When you google how couples stay married for 50 years, you will find many articles such as, “16 Relationship Secrets” and “Four Couples Spill the Secret to Lasting Love”. You will find videos of cute couples gazing adoringly at one another. One of my favorite parts of the movie, When Harry Met Sally, are the couples sprinkled throughout telling funny, sweet stories of their lives together.
I wondered if Doug and I would be like that.
We are not.
I have no pretty platitudes to share. I have no advice.
We did almost everything wrong.
We went to bed mad.
We argued in front of the kids.
We didn’t plan wisely for our future.
He changed jobs a gazillion times. Started and stopped college, started and stopped business ventures (oh, the business ventures!). I kept the job I hated and complained about what I could be, should be, maybe would be if it wasn’t for him and the million other excuses I clung to.
He could never find his keys. He was always late. I thought all he needed was a better time management system. Like mine… which would last about a week until I was on to some new thing. I didn’t stick with things any better than he did except I wasn’t as, um… flamboyant about it.
I hauled this man to the ER more times than all four of our children combined, twice over. Then he would find more exciting things to do and other places to be. He did his best to follow his heart, and I was both angry at and envious of his trying.
I chose to bind my heart in the camouflage of cool, collected responsibility. It seemed a safe way to cope while married to a tidal wave. Instead I found that bound up hearts are susceptible to much foolishness. And there was some of that.
This picture of Doug and I leaving the church, him pulling me through the crowd as we dodge the hail storm of rice, is a snapshot of our 50 years. Change out the wedding clothes for blue jeans and flannel shirt and it’s us dodging a messier type of storm… the kind you step in with your ugliest mistakes… the type life hurls at you just because it can.
It’s embarrassing to admit, but more than once I was the one willing to quit. He was the one who wasn’t quitting anything. And somehow, I don’t know how, we would pull it together again and hobble on a little further down the road.
We did do a couple of things right. And maybe, our shared sense of humor and love of family provided more glue than we thought.
From the beginning we invited God into our marriage. Unfortunately, we soon wandered off to do our own thing.

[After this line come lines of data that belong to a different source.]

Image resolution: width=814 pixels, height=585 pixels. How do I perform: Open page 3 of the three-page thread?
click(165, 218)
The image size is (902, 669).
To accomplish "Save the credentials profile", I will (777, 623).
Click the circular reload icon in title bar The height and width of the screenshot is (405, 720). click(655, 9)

When I thought we had wrecked everything beyond hope, I asked God how my sons could possibly have a normal life with Doug and I as their first teachers? I really didn’t get an answer, just another question, “so what do you think normal is”?.
Moving ourselves to Alaska was the one adventure we both agreed on. It broke a cycle of parental interference and other negative influences. Along with my kids, I grew up there. Although that time was early in our marriage, it established a benchmark for me. Even now, as I muddle through a problem, I am reminded of what I can do now because of what I did then. They were the best, hardest years I ever loved.

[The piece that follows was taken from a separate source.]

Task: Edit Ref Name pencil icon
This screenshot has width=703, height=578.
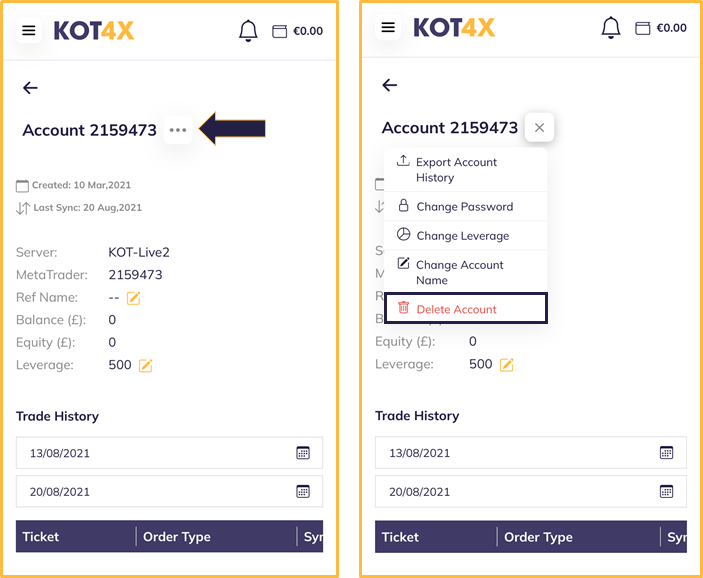Action: tap(134, 298)
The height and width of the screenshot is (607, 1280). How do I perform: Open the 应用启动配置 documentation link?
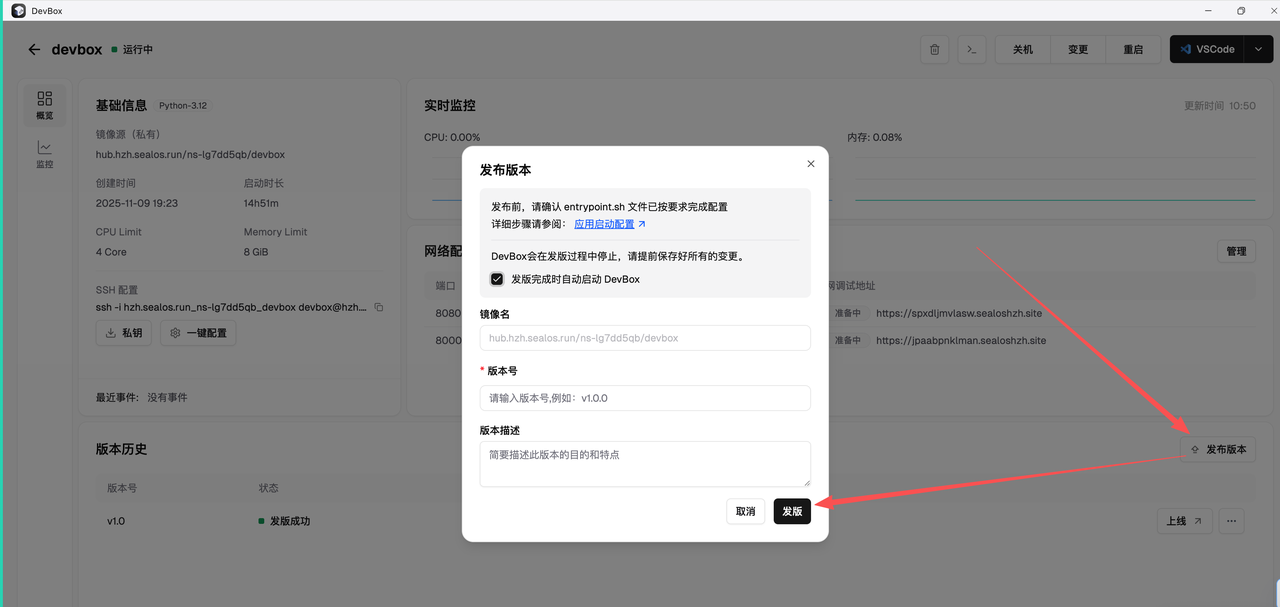coord(604,223)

They say you learn a lot about someone when you travel together. This is a true thing. Regardless if it’s a trip across country or a trip to the store, we start off with Plan A. When that doesn’t work we’re pretty good at coming up with Plan B on the fly (with fewer arguments these days). There have been times we’ve worked through the entire alphabet to Plan Z. But we always get where we need to go and do what we need to do. And laugh about it later.
Strength of character isn’t always easy to see until you’ve been stuck in the muck with a person. I’ve seen it in Doug a million times over, but never so clearly as his fight through chemo with unending good humor, his ability to hold steady under the pressure of criticism, and the way we’ve stood together these recent years to care for aging parents.
The other day I read an interesting article in the Fall 2019 issue of Magnolia Journal. It’s about the ancient Japanese art of kintsugi, which is mending broken pottery with gold dust and lacquer. The gold veins running through the piece look like they were meant to be there all along. It is mended imperfection, strong and beautiful.
Doug and I had wounds. They are mostly mended imperfections now. Some were self inflicted. Some we gave to each other. Some are because Jesus said, “Here on earth you will have many trials and sorrows.” (john 16:33) And He was not kidding. His word is true.
Rather than veins of gold, I figure Doug and I should be gold plated by now. Maybe that’s why they call 50 years of marriage the “golden” anniversary?? I don’t know.
Actually, I guess I do have one piece of advice to humbly offer – – when you’re ready to quit anything, a marriage, a job, your latest healthy eating plan, your faith – – decide to hold on for just one more day. Just one more. They will add up. You get smarter. You get stretchy and bendy like Gumby, yet strong like Superman. And like my grandpa always told me, “it will all be okay”.